**TASK OBJECTIVE**
Can you update the data below by changing every "Viewport" to "Screen" and leaving everything else as it is?

**MATERIAL FOR THIS EXERCISE**
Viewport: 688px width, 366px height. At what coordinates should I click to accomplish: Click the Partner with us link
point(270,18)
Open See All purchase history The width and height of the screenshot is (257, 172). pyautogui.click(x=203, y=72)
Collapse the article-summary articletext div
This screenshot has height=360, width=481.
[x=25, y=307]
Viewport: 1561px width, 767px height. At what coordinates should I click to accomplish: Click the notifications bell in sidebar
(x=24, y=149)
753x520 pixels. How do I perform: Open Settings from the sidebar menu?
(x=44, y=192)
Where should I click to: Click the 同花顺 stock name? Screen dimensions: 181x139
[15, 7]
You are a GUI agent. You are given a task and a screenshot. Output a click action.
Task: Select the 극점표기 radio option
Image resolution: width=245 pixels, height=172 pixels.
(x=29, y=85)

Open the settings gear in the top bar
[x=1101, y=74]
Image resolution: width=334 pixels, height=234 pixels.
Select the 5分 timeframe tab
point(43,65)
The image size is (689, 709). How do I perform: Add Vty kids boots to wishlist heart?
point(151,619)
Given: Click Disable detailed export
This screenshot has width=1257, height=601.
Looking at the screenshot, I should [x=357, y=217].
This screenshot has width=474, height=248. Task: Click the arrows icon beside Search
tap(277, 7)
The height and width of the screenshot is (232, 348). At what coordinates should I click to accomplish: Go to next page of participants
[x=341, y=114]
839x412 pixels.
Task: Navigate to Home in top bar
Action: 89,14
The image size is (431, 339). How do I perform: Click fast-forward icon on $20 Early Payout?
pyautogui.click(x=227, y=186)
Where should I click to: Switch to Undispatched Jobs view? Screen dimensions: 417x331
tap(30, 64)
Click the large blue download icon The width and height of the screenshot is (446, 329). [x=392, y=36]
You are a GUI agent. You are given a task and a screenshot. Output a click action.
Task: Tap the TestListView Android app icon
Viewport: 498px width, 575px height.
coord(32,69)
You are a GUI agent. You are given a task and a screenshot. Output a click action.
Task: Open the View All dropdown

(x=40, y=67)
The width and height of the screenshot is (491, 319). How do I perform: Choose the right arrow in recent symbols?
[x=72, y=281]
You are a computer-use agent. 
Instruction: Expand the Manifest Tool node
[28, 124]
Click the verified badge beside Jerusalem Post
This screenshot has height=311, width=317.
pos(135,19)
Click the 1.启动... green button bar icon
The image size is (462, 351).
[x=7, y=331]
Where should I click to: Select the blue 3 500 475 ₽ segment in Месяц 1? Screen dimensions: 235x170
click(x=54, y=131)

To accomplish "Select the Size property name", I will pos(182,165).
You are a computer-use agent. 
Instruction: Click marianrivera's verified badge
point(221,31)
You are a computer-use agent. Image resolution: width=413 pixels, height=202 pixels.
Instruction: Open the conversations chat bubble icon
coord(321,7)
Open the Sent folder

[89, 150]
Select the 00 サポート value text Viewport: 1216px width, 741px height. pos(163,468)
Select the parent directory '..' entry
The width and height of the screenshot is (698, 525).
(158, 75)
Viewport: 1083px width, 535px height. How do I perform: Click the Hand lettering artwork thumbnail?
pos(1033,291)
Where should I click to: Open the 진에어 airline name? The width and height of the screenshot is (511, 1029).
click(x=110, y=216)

**SOLVED PROBLEM**
Screen: 688px width, 366px height. At what coordinates should I click to accomplish: Click the Partner with us link
point(270,18)
Open See All purchase history The width and height of the screenshot is (257, 172). pyautogui.click(x=203, y=72)
Collapse the article-summary articletext div
This screenshot has height=360, width=481.
[x=25, y=307]
Screen: 1561px width, 767px height. At what coordinates should I click to accomplish: Click the notifications bell in sidebar
(x=24, y=149)
753x520 pixels. How do I perform: Open Settings from the sidebar menu?
(x=44, y=192)
Where should I click to: Click the 同花顺 stock name? Screen dimensions: 181x139
[15, 7]
You are a GUI agent. You are given a task and a screenshot. Output a click action.
Task: Select the 극점표기 radio option
Image resolution: width=245 pixels, height=172 pixels.
(x=29, y=85)

Open the settings gear in the top bar
[x=1101, y=74]
Image resolution: width=334 pixels, height=234 pixels.
Select the 5分 timeframe tab
point(43,65)
The image size is (689, 709). How do I perform: Add Vty kids boots to wishlist heart?
point(151,619)
Given: Click Disable detailed export
This screenshot has width=1257, height=601.
Looking at the screenshot, I should [x=357, y=217].
This screenshot has width=474, height=248. Task: Click the arrows icon beside Search
tap(277, 7)
The height and width of the screenshot is (232, 348). At what coordinates should I click to accomplish: Go to next page of participants
[x=341, y=114]
839x412 pixels.
Task: Navigate to Home in top bar
Action: 89,14
The image size is (431, 339). How do I perform: Click fast-forward icon on $20 Early Payout?
pyautogui.click(x=227, y=186)
Where should I click to: Switch to Undispatched Jobs view? Screen dimensions: 417x331
tap(30, 64)
Click the large blue download icon The width and height of the screenshot is (446, 329). [x=392, y=36]
You are a GUI agent. You are given a task and a screenshot. Output a click action.
Task: Tap the TestListView Android app icon
Screen: 498px width, 575px height.
coord(32,69)
You are a GUI agent. You are given a task and a screenshot. Output a click action.
Task: Open the View All dropdown

(x=40, y=67)
The width and height of the screenshot is (491, 319). How do I perform: Choose the right arrow in recent symbols?
[x=72, y=281]
You are a computer-use agent. 
Instruction: Expand the Manifest Tool node
[28, 124]
Click the verified badge beside Jerusalem Post
This screenshot has height=311, width=317.
pos(135,19)
Click the 1.启动... green button bar icon
The image size is (462, 351).
[x=7, y=331]
Where should I click to: Select the blue 3 500 475 ₽ segment in Месяц 1? Screen dimensions: 235x170
click(x=54, y=131)

To accomplish "Select the Size property name", I will pos(182,165).
You are a computer-use agent. 
Instruction: Click marianrivera's verified badge
point(221,31)
You are a computer-use agent. Image resolution: width=413 pixels, height=202 pixels.
Instruction: Open the conversations chat bubble icon
coord(321,7)
Open the Sent folder

[89, 150]
Select the 00 サポート value text Screen: 1216px width, 741px height. pos(163,468)
Select the parent directory '..' entry
The width and height of the screenshot is (698, 525).
(158, 75)
Screen: 1083px width, 535px height. How do I perform: Click the Hand lettering artwork thumbnail?
pos(1033,291)
Where should I click to: Open the 진에어 airline name? The width and height of the screenshot is (511, 1029).
click(x=110, y=216)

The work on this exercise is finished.